One very thought provoking incidence happened right off the plane in L.A. We were having difficulty with our connecting flight home, an employee ordered us sternly to go back to the kiosk and check in as we begin to head toward her line for help.
Understandably, we were all tired from our long trip. It was one of those times when it’s really difficult to even muster a smile let alone return an inslut with the gentleness of Wisdom. Our first reaction was to reflect her attitude right back to her and let her know that we had the ability to be just as rude.
But we had just returned from N.E. Africa where we learned that God’s Love is Universal. Time and time again, during so many Divine appointments, as we waited, as plans changed, facing the unknown on a daily bases…
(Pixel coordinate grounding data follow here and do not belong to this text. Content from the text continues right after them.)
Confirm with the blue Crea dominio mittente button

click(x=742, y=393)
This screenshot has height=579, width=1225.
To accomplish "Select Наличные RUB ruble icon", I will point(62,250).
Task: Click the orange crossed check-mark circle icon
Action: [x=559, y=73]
What a contrast I noticed in my attitude, my world view was different, maybe my pride was a little easier to spot and my humility began to gain some ground.
I’ve been pondering this strange epiphany for over a week now and I think it may have been one of the most significant things I learned from this trip.
What does it really look like to walk in obedient Love?
God’s Love requires a lot of humility. Yielding our rights, our honor, our pride, our ego, at times, seems we might even die, because the ego does not lay itself down willingly.
But if we do not learn to discipline our egos we become enslaved to them.
Jesus taught us to treat others the way we would like them to treat us. He didn’t mean the ones who treat us well, He was referring to the ones who don’t. Aren’t all of us are able to repay good treatment with good treatment?
Recognizing the next time someone is hateful, insulting, criticizing accusing, rude or unjust is your moment of opportunity. It’s a test that reveals just how much ego is standing in the way of our obedience to God.
His Strength is most evident in our weakness. 2 Corinthians 12:8-10
Humbling our ego does seem impossible and very unfair to our finite logic. We need to trust that the One Who Created us knows what He’s doing. When we learn to get our ego out of the way, His Spirit will do the impossible through us.
Love your Neighbor, Enemy, and even the People you’re afraid of.